When the line containing "Open Punchlisting via its text label" appears in the entries below, begin printing there and stop after the line containing "Given: Open the 节点空间 dropdown"; print each of those lines exactly and no other line.

(Stored records)
↓↓↓
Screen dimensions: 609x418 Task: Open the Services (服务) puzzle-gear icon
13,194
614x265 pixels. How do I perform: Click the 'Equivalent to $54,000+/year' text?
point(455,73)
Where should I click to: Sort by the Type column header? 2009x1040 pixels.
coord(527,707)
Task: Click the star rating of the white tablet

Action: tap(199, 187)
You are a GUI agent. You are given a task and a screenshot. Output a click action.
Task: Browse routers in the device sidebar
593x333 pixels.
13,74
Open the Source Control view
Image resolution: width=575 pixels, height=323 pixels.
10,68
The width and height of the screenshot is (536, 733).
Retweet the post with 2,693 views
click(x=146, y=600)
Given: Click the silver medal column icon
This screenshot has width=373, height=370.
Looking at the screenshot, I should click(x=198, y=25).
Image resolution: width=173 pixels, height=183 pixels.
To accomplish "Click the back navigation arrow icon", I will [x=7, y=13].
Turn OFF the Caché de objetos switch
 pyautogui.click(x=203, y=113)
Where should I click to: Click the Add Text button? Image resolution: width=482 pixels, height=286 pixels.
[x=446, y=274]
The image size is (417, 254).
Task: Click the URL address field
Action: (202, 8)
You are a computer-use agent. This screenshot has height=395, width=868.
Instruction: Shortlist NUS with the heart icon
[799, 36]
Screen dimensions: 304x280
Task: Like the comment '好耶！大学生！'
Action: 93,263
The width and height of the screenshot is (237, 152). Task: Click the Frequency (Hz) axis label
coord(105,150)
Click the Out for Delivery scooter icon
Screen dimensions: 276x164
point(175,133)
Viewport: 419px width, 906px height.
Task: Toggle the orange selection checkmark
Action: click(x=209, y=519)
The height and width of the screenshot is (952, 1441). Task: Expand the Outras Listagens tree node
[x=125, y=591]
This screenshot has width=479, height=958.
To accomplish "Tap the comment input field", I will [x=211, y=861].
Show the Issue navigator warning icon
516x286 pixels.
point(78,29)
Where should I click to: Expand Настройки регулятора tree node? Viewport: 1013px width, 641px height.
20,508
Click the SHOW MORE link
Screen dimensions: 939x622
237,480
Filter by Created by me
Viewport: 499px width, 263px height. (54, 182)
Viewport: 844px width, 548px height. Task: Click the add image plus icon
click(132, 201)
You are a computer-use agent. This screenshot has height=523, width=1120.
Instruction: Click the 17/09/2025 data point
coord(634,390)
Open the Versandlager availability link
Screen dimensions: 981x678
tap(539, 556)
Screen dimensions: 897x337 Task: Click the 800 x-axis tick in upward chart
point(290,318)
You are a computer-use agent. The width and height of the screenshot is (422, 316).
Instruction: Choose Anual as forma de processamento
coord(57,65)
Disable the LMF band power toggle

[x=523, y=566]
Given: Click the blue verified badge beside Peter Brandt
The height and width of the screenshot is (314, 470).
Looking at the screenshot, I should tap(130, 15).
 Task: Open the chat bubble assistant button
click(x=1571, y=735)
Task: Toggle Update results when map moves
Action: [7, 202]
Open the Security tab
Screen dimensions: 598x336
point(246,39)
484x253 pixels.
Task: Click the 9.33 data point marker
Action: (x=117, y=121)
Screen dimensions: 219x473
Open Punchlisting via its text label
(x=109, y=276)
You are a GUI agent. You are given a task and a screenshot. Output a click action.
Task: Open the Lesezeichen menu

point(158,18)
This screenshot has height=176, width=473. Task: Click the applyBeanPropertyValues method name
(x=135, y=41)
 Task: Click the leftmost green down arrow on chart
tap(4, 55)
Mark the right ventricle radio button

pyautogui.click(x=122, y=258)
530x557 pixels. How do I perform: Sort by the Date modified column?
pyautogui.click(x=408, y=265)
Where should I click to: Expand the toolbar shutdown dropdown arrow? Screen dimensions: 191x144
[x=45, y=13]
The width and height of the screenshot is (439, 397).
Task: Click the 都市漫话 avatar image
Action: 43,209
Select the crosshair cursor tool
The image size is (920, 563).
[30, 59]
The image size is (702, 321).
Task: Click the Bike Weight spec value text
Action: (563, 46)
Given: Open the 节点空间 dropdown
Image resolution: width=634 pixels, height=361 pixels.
↑↑↑
Answer:
Open Punchlisting via its text label
(x=109, y=276)
You are a GUI agent. You are given a task and a screenshot. Output a click action.
Task: Open the Lesezeichen menu

point(158,18)
This screenshot has height=176, width=473. Task: Click the applyBeanPropertyValues method name
(x=135, y=41)
 Task: Click the leftmost green down arrow on chart
tap(4, 55)
Mark the right ventricle radio button

pyautogui.click(x=122, y=258)
530x557 pixels. How do I perform: Sort by the Date modified column?
pyautogui.click(x=408, y=265)
Where should I click to: Expand the toolbar shutdown dropdown arrow? Screen dimensions: 191x144
[x=45, y=13]
The width and height of the screenshot is (439, 397).
Task: Click the 都市漫话 avatar image
Action: 43,209
Select the crosshair cursor tool
The image size is (920, 563).
[30, 59]
The image size is (702, 321).
Task: Click the Bike Weight spec value text
Action: (563, 46)
Given: Open the 节点空间 dropdown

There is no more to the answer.